[Entries on locating words and elements]
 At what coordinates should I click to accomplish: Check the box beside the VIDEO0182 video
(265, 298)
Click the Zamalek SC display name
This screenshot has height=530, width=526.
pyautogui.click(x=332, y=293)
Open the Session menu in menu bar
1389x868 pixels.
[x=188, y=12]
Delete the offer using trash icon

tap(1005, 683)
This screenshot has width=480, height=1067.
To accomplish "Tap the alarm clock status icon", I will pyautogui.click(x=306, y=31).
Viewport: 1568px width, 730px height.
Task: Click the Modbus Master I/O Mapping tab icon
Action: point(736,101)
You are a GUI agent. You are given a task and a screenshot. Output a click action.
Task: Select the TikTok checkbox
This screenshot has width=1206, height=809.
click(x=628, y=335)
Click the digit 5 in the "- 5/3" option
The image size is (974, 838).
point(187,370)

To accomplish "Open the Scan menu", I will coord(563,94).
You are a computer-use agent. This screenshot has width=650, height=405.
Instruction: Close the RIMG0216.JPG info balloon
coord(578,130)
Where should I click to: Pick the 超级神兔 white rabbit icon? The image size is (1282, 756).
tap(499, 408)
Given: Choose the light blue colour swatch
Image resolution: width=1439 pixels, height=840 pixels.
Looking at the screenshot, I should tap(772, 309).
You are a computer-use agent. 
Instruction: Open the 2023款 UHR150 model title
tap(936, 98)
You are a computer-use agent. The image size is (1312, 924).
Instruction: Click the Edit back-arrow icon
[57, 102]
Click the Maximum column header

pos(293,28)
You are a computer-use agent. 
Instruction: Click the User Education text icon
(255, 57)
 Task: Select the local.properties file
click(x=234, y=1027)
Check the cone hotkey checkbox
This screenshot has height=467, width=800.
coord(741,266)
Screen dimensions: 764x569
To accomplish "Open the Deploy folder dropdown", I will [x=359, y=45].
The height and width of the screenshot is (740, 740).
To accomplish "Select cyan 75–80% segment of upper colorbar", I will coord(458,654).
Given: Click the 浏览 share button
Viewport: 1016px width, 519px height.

## Aim of the exercise
Render the entries above, from the line containing "You are a computer-use agent. The" through the end of the entries, as a numbered list, leaving out any blank lines.

## Result below
1. You are a computer-use agent. The image size is (1312, 924).
2. Instruction: Click the Edit back-arrow icon
3. [57, 102]
4. Click the Maximum column header
5. pos(293,28)
6. You are a computer-use agent. 
7. Instruction: Click the User Education text icon
8. (255, 57)
9.  Task: Select the local.properties file
10. click(x=234, y=1027)
11. Check the cone hotkey checkbox
12. This screenshot has height=467, width=800.
13. coord(741,266)
14. Screen dimensions: 764x569
15. To accomplish "Open the Deploy folder dropdown", I will [x=359, y=45].
16. The height and width of the screenshot is (740, 740).
17. To accomplish "Select cyan 75–80% segment of upper colorbar", I will coord(458,654).
18. Given: Click the 浏览 share button
19. Viewport: 1016px width, 519px height.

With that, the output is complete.